Wikis have been a popular tool for collaboration elsewhere, and have been very successful. The obvious question is why not then in Biology and Medicine ?
Recently a number of initiatives have come up to assimilate data taking inspiration from the Wikipedia. These includes annotation of Genes, pathways, etc based on Wiki.
It is evident right from the selection of software, that the concept of Wikipedia has heavily influenced these projects. Therefore the major issues both technical and conceptual, associated with Wikis stay.
Wikis are unstructured
The major issue with unstructured content (Biologists are already used to loads of text) is that while it is readable by a human, most often it is not readable by a machine (I just mean to say that machines will find it difficult to read the stuff and make sense out of it).

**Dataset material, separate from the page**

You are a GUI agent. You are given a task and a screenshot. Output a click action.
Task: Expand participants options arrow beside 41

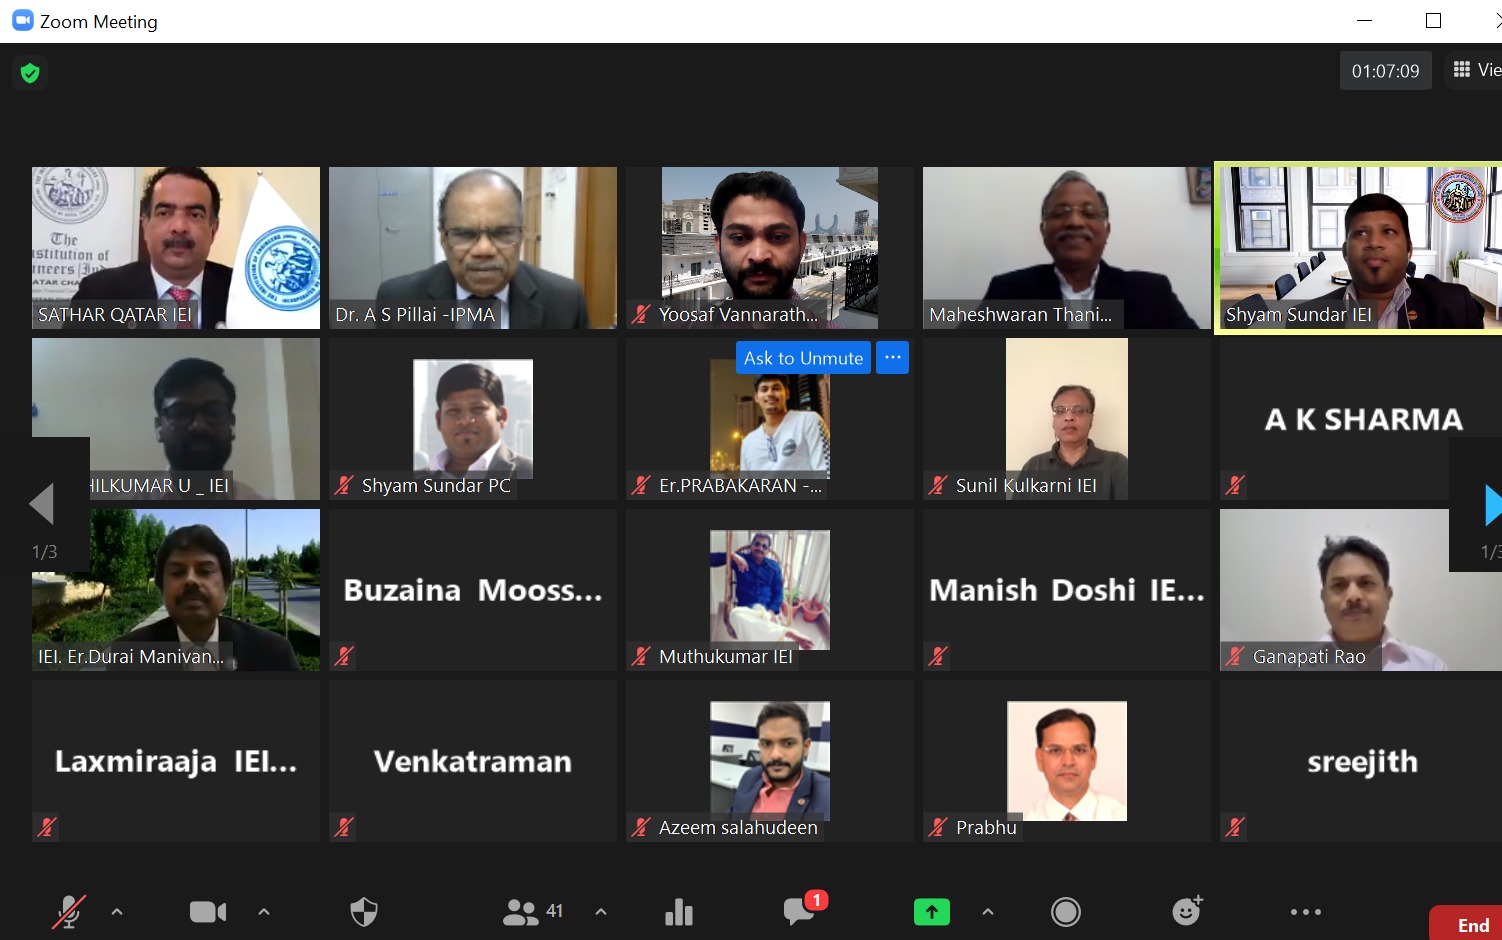(601, 911)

Recently there have been a lot of talk on the Semantic Web (dubbed the Web 3.0), which would enable computers to churn meaning out of truckloads of data (of course in a structured formats), and enable complex queries to be answered.
See: http://en.wikipedia.org/wiki/Semantic_Web
We at the Institute of Genomics and Integrative Biology(IGIB) have been using Structured Wikis for Genome Annotation.
The SysBorgTB
SysBorgTB was created as part of the Open Source Drug Discovery Initiative of CSIR and is a structured research Wiki based on the TWiki platform. It has sections for Genome Annotaion, Projects, LabNotebook etc, which is rather structured, and can be queried using a SQL like query language.
Zebrafish GenomeWiki
The Zebrafish GenomeWiki is alos a structured Wiki created on the TWiki platform for community annotation of the Zebrafish Genome. The Wiki is partitioned into different Webs and SubWebs for ease of organisation of data and ease of search. The database contains an enormous amount of data for more than 300,000 genomic identifiers, and is at the moment one of the most comprehensive resources available for the Zebrafish Genome.